━━ RECORDS FOR THE EXERCISE

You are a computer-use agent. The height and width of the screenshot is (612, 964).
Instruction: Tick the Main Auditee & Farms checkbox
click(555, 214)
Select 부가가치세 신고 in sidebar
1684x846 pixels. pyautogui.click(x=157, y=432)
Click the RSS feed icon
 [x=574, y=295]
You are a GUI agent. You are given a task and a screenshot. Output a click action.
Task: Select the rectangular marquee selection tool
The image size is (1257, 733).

━━━━

WHAT IS BEING ASKED
Starting at the line that contains "You are a GUI", reproduce each line through the end of the records exactly, both ends included.

ANSWER FOR THIS EXERCISE
You are a GUI agent. You are given a task and a screenshot. Output a click action.
Task: Select the rectangular marquee selection tool
The image size is (1257, 733).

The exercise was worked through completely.